The lines of the records that include "computer" should all be copied.

[Dataset entries]
::::
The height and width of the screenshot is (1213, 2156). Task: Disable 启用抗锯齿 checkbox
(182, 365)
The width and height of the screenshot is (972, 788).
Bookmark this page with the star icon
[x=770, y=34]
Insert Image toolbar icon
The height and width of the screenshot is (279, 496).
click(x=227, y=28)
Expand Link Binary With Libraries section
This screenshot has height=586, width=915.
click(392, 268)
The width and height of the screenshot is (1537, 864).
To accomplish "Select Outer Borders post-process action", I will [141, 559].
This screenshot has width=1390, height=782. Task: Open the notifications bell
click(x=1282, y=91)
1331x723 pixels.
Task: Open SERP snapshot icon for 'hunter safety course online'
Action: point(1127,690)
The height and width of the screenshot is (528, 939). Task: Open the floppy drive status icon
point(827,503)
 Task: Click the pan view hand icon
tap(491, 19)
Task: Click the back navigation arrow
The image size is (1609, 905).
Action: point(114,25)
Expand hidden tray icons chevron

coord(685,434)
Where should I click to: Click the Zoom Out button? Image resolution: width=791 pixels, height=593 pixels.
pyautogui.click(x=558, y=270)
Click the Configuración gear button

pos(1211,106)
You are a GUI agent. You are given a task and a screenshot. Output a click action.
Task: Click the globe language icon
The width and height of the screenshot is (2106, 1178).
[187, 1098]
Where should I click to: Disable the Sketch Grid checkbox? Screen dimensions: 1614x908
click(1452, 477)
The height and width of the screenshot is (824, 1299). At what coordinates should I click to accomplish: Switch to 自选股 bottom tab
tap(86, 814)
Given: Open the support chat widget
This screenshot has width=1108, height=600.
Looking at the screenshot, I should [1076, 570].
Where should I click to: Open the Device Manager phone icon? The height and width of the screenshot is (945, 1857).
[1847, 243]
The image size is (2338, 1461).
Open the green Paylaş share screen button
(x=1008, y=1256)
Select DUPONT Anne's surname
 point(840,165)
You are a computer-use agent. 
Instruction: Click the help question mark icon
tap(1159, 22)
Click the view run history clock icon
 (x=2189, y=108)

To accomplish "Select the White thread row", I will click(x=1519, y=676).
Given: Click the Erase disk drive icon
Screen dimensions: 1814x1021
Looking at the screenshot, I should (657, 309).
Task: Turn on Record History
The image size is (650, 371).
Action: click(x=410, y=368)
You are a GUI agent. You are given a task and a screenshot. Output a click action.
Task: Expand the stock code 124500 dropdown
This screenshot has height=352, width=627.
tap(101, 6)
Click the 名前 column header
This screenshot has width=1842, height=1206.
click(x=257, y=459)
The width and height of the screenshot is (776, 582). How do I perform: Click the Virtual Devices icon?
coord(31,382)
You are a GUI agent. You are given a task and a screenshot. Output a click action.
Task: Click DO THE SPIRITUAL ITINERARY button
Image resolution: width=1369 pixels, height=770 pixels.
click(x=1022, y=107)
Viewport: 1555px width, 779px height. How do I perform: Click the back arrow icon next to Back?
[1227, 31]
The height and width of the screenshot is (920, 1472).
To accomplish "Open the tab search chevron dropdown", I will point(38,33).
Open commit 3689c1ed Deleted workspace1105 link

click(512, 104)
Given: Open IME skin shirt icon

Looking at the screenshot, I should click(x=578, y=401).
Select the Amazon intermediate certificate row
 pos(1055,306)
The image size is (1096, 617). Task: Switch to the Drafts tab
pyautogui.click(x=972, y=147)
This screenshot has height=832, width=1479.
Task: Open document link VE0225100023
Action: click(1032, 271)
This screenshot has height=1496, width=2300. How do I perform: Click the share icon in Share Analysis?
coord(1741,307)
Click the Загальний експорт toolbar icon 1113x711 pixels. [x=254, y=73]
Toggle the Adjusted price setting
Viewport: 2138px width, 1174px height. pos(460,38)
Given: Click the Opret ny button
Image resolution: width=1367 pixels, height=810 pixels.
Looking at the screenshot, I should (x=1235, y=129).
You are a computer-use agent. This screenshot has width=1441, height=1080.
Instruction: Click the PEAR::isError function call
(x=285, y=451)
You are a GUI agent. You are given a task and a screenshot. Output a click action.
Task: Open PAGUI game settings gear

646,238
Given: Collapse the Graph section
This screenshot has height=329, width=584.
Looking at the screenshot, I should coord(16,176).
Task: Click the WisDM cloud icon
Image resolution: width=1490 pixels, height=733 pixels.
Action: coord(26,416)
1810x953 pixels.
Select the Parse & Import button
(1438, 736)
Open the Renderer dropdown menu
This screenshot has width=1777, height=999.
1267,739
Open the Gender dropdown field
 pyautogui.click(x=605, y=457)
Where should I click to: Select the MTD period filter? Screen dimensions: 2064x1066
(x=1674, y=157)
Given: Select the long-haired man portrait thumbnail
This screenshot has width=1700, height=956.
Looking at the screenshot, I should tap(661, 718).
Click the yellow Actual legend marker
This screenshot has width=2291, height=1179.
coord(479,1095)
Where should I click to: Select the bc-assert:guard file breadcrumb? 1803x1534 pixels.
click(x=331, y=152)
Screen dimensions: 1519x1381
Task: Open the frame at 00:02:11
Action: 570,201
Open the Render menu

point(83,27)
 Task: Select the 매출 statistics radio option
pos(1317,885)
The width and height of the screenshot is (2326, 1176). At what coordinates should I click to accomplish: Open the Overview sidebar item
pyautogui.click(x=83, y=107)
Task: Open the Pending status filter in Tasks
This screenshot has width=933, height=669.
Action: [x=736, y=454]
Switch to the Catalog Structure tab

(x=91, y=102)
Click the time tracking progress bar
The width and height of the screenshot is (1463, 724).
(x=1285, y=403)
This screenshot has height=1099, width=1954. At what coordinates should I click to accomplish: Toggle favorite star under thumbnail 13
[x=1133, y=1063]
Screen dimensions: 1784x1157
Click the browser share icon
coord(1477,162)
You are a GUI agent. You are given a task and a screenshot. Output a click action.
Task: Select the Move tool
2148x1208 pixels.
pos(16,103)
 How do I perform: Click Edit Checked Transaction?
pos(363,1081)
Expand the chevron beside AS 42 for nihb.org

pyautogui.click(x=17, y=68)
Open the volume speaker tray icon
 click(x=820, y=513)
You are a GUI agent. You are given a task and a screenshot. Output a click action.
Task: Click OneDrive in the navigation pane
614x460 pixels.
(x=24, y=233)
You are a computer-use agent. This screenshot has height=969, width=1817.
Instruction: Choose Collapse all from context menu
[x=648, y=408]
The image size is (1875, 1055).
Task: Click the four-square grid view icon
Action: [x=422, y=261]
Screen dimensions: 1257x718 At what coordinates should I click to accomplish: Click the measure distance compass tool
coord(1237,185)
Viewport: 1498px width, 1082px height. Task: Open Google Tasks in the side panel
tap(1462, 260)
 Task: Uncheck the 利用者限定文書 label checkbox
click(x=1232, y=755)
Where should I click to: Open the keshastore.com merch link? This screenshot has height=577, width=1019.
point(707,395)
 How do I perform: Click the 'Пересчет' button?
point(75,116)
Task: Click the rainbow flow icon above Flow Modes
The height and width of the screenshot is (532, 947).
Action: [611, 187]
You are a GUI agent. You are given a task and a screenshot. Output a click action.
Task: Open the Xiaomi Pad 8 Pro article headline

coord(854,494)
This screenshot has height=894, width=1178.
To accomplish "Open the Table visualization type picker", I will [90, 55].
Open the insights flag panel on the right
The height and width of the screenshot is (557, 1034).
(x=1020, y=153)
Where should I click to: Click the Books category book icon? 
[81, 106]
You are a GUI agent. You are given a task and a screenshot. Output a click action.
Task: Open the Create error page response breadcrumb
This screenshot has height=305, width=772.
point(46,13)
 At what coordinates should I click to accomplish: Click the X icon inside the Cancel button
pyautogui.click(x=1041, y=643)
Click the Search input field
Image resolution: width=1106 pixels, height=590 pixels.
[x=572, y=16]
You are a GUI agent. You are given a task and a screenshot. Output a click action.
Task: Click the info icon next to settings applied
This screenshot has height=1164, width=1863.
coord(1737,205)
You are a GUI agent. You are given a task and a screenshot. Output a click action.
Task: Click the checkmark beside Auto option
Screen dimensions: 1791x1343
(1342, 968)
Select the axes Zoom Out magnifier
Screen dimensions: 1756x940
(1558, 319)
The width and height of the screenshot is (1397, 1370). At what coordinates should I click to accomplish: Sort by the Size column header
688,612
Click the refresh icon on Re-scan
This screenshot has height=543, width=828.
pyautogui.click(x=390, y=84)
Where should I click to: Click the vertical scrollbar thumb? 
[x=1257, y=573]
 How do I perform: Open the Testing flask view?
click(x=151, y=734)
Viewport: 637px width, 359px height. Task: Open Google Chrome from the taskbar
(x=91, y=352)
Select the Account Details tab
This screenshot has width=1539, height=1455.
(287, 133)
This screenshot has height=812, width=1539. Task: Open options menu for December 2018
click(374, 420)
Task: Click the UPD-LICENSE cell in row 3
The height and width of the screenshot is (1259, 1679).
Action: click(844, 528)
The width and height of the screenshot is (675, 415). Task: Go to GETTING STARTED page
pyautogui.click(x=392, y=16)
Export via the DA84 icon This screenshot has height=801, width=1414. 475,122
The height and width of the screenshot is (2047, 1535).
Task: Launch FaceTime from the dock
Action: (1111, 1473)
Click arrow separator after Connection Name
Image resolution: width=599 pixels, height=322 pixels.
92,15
::::
— SOLUTION BELOW —
You are a computer-use agent. 
You are a computer-use agent. This screenshot has width=1441, height=1080.
You are a computer-use agent. This screenshot has height=969, width=1817.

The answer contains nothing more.